====== PASSAGE TO READ ======
Michael Woodford's Individual Liquidity Shock Model of the Interbank Rate


This post gives a more complete explanation of the individual shock model introduced here. Bindseil gives a somewhat incomplete treatment of it in his book, given that he prefers the aggregate liquidity management model for its relative simplicity and so devotes most of his attention to it. In my own search for a more detailed explanation of the individual shock model, I found this 2007 paper from Bindseil, which reviews a more detailed individual shock model from Michael Woodford’s 2001 Jackson Hole paper, Monetary Policy in the Information Economy. This post explains that model and the math behind it in more detail than can be found in those papers.
======
# [DIRECTIONS FOR THIS TASK]
Please answer these questions using the post on the interbank rate model above:
1. Which model does Bindseil prefer in his book, and why?
2. In what year did Bindseil's paper reviewing Woodford's model appear?
3. What is the title of Michael Woodford's 2001 Jackson Hole paper?
====== EXTRACTED ENTRIES ======
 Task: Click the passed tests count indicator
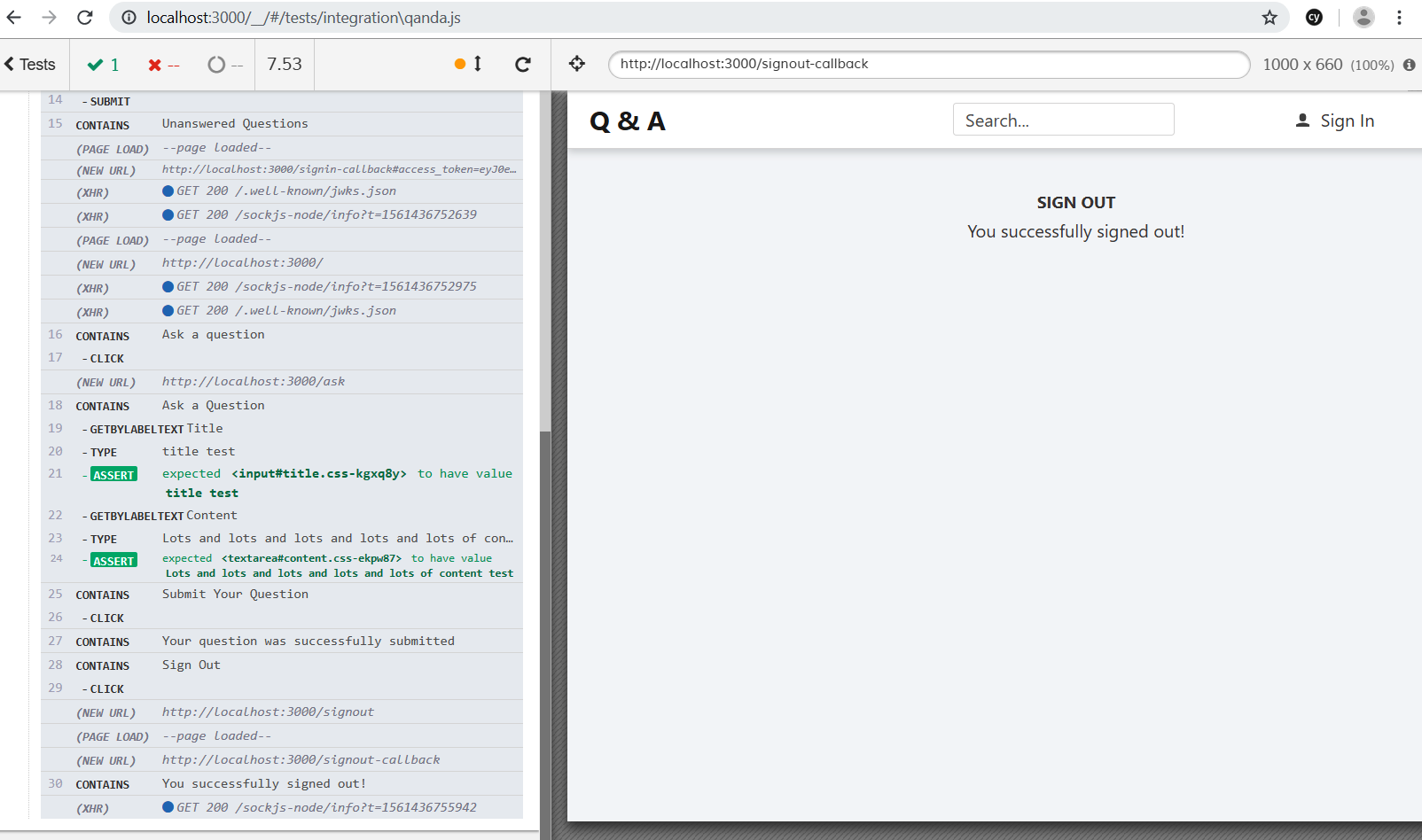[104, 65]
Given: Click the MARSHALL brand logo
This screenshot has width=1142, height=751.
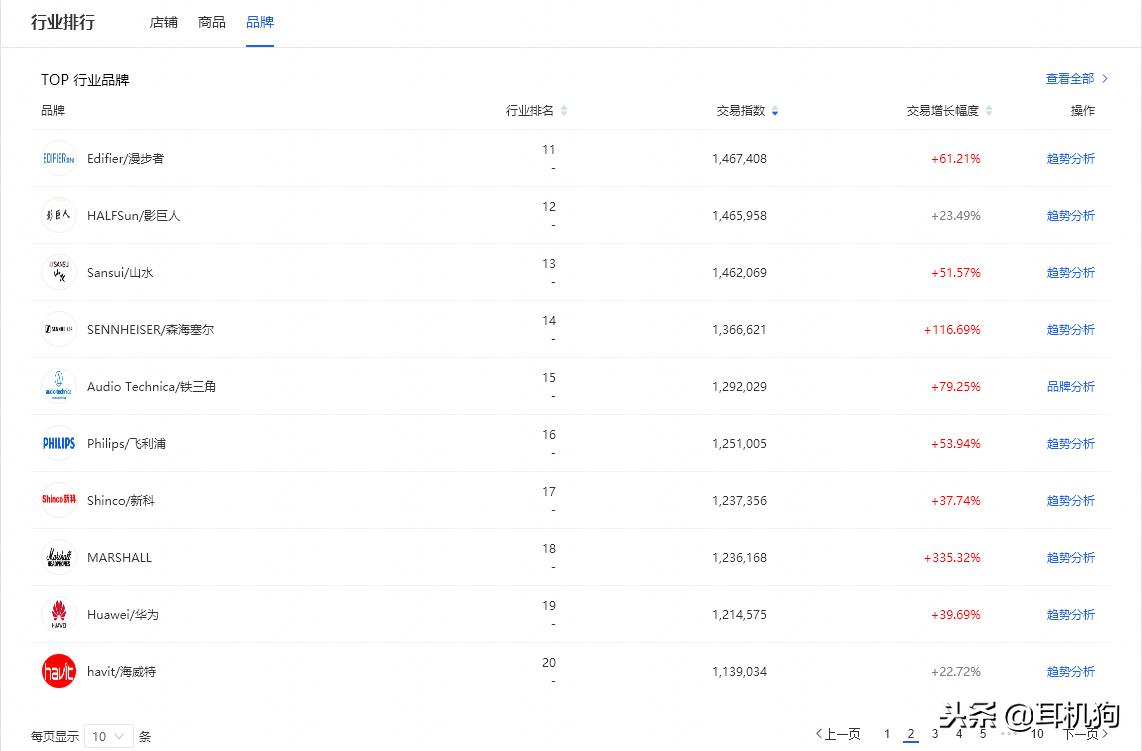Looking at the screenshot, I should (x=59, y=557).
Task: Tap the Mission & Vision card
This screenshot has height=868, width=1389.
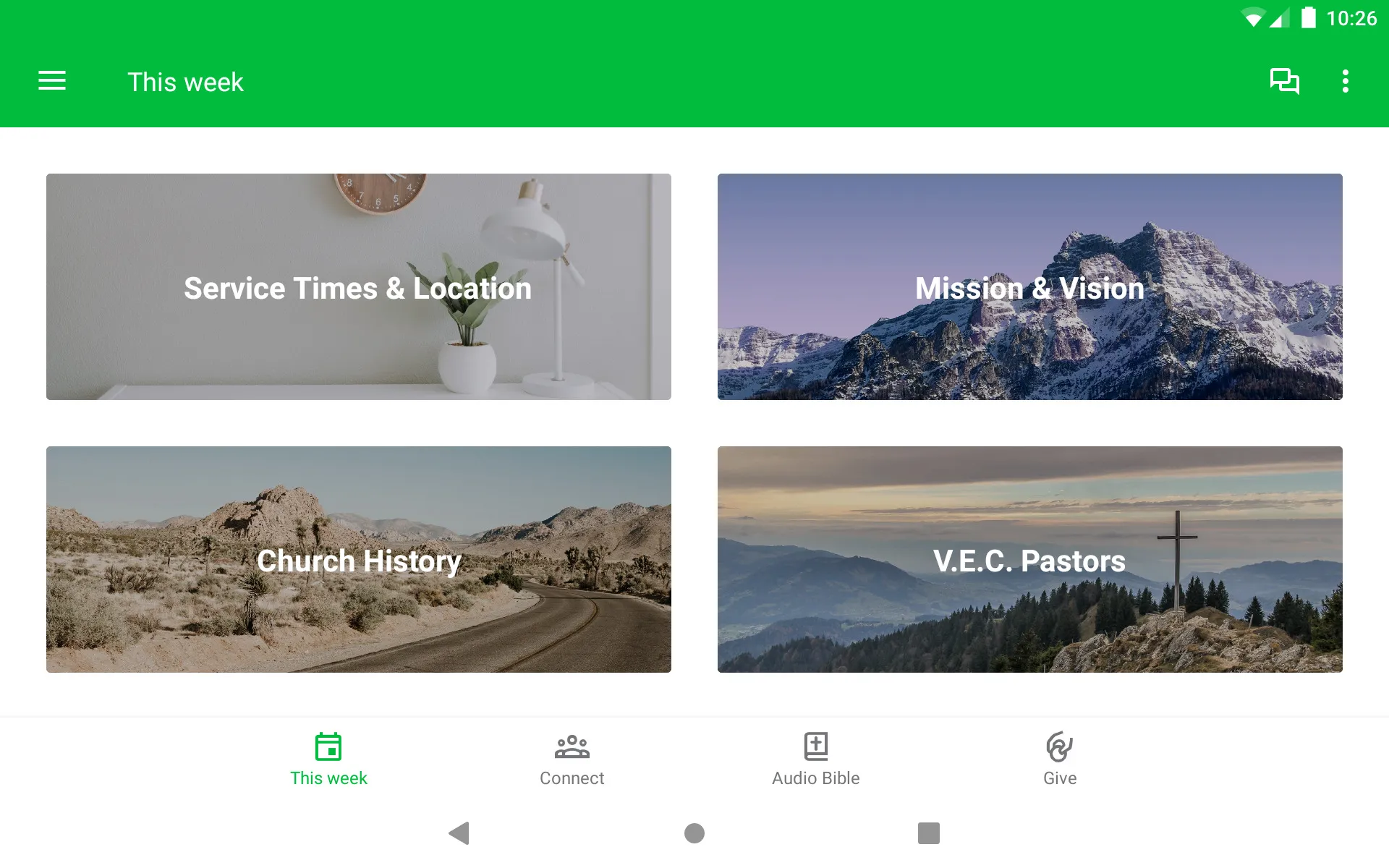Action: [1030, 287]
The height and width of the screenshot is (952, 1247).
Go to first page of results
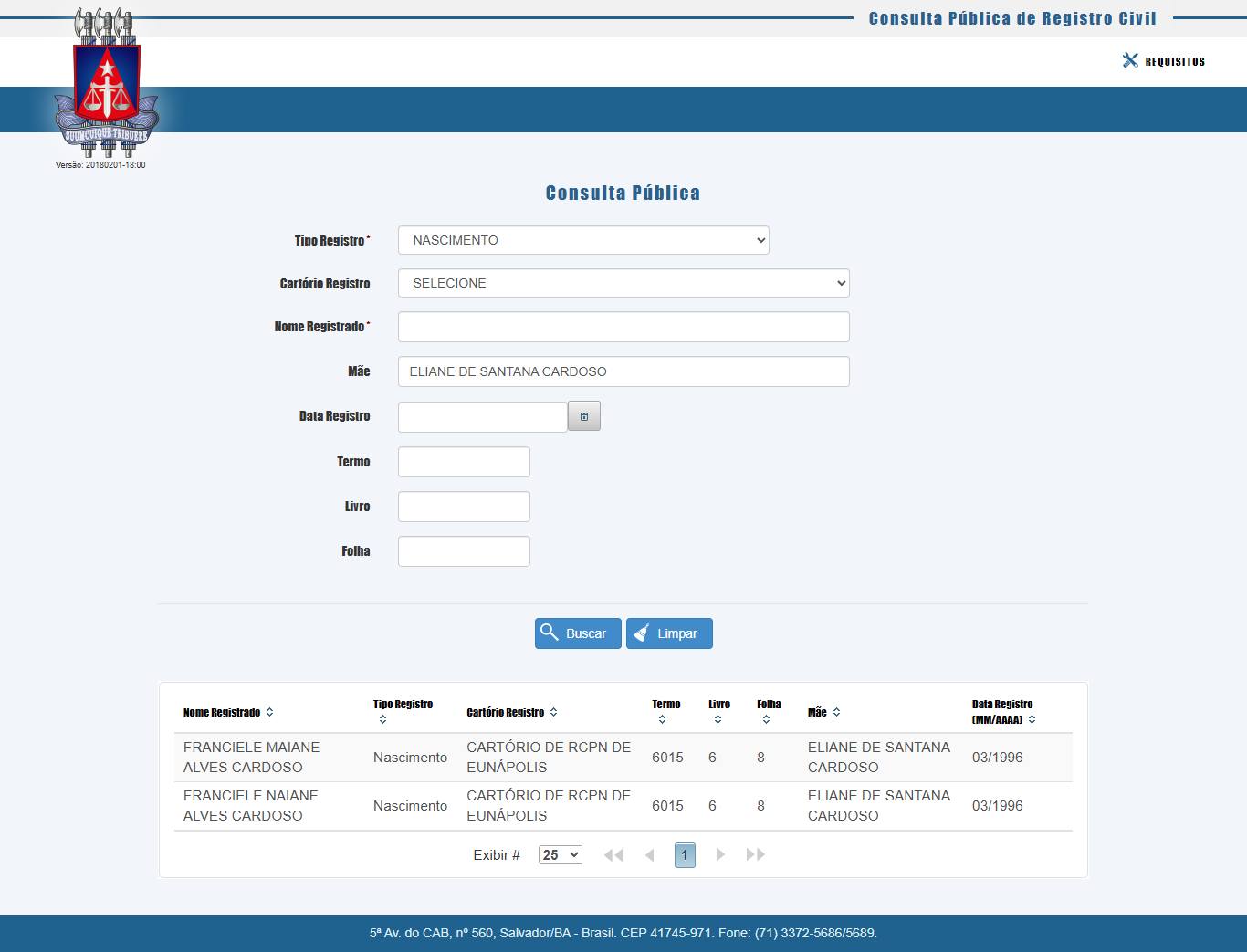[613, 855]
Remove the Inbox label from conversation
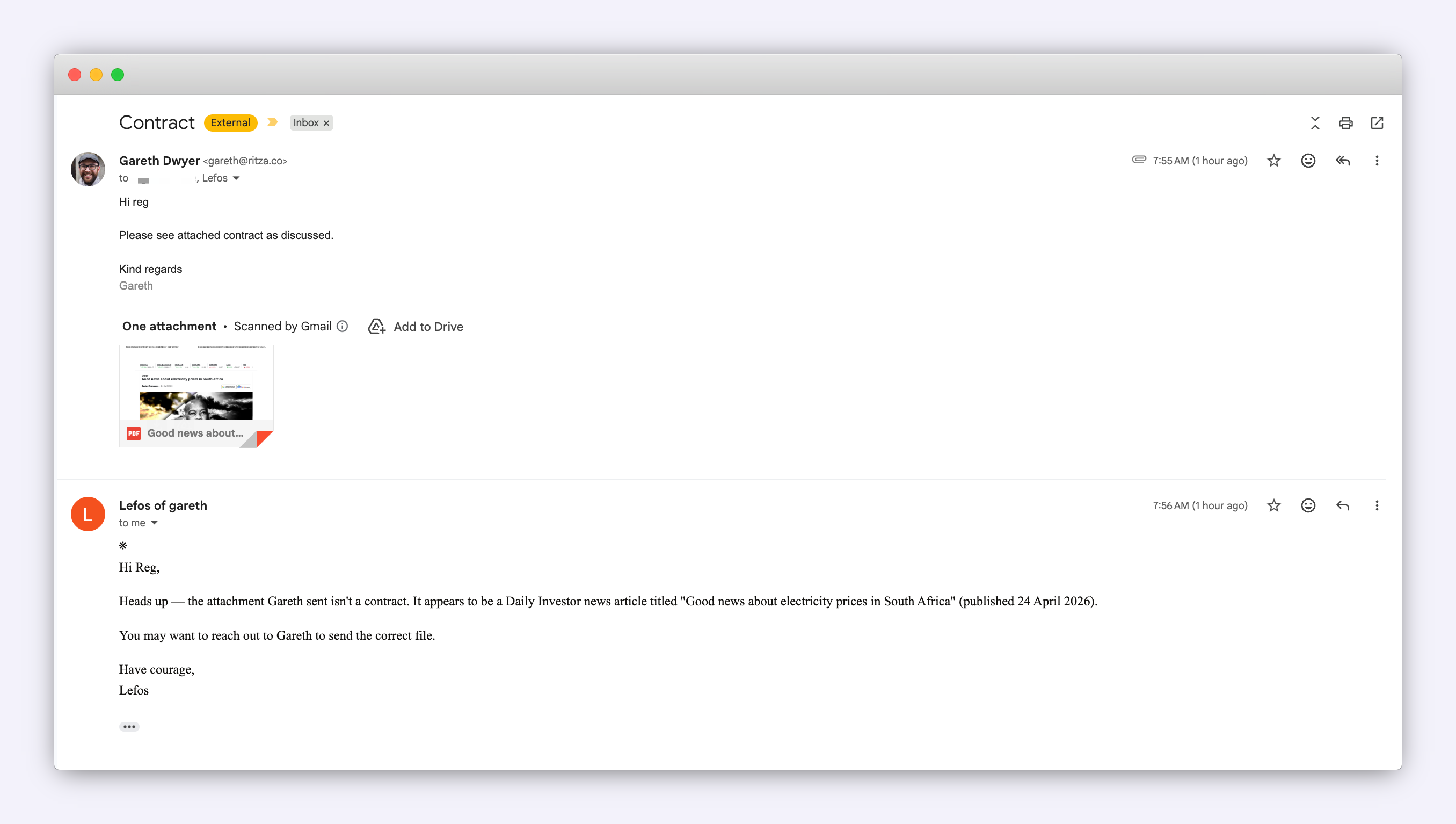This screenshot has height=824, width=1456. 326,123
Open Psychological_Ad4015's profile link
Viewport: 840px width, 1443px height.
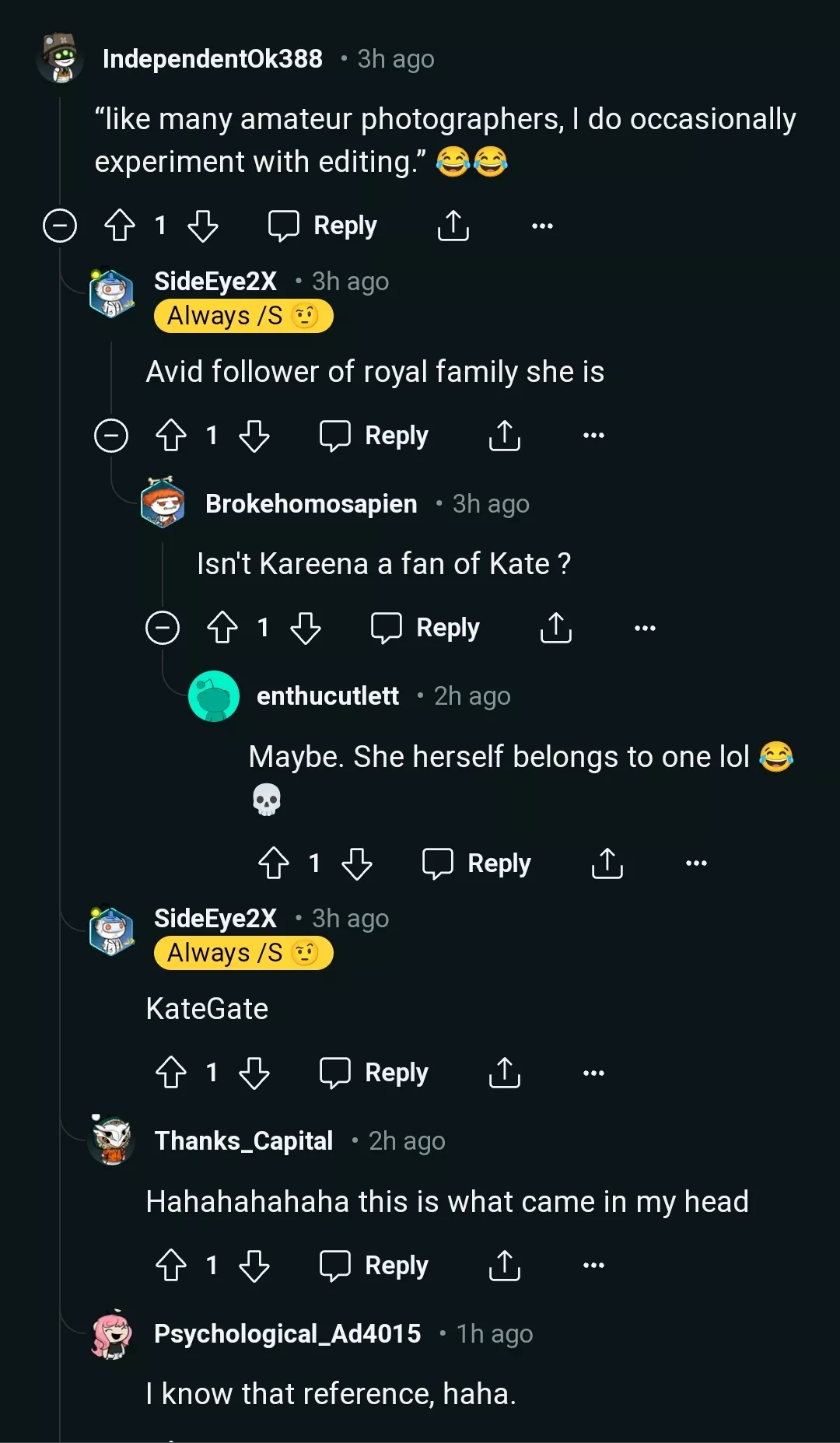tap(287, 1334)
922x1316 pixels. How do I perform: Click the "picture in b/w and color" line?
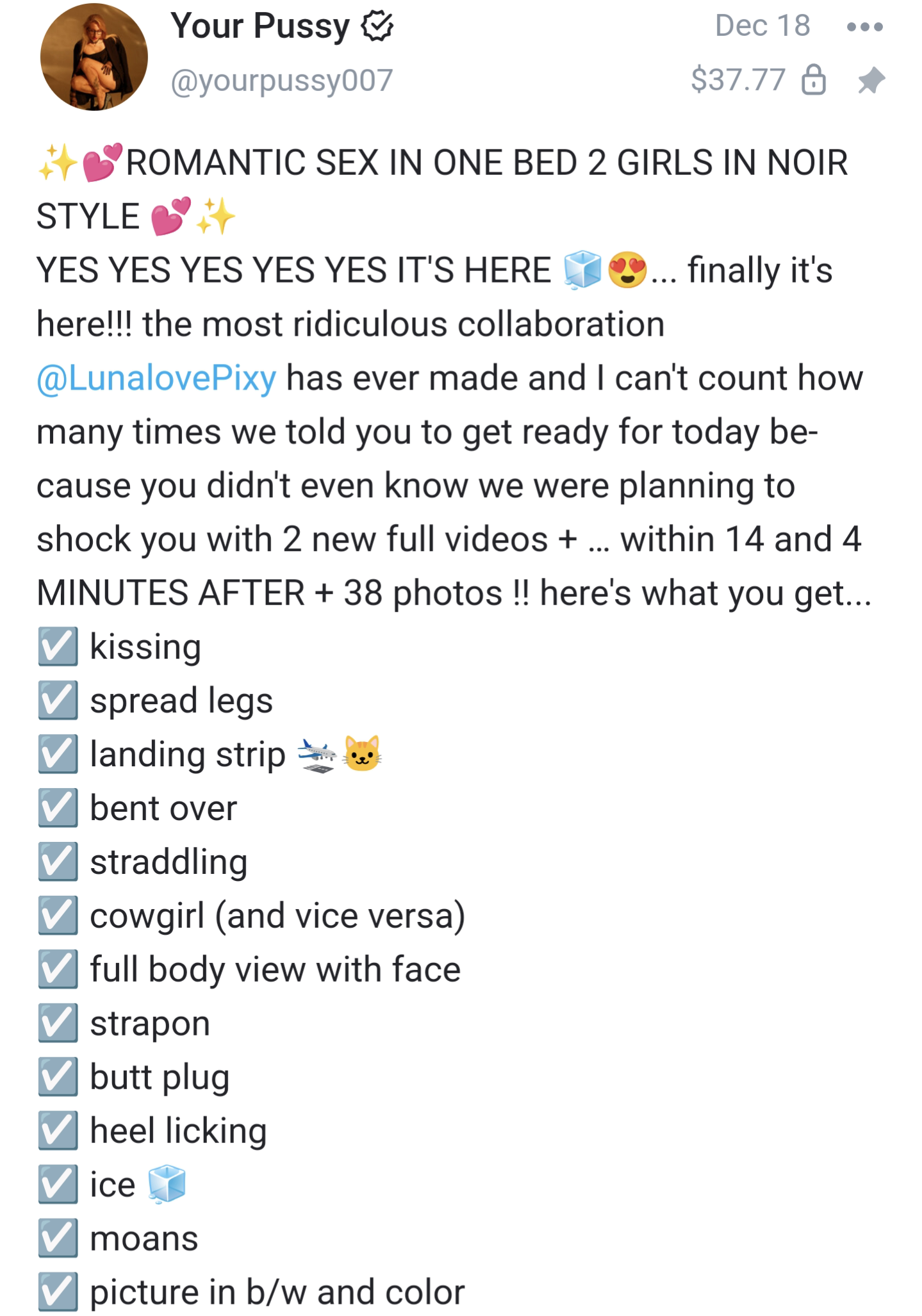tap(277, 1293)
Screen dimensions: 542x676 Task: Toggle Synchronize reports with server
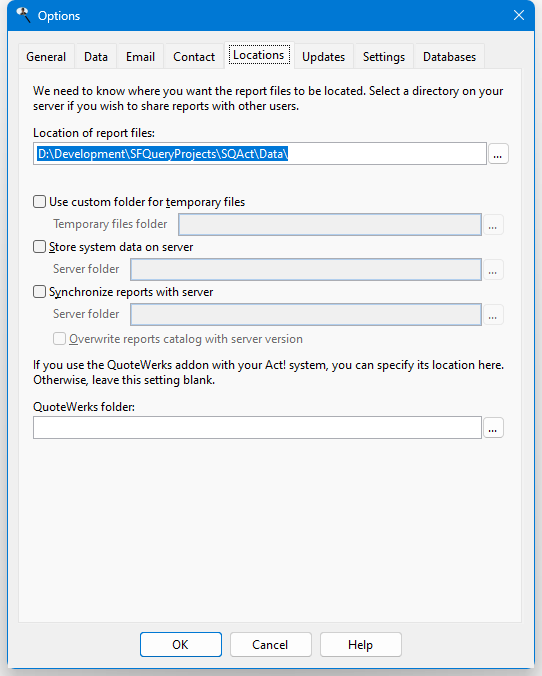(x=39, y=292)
======
# [WRITTEN RESPONSE]
1. The aggregate liquidity management model, for its relative simplicity.
2. 2007.
3. Monetary Policy in the Information Economy.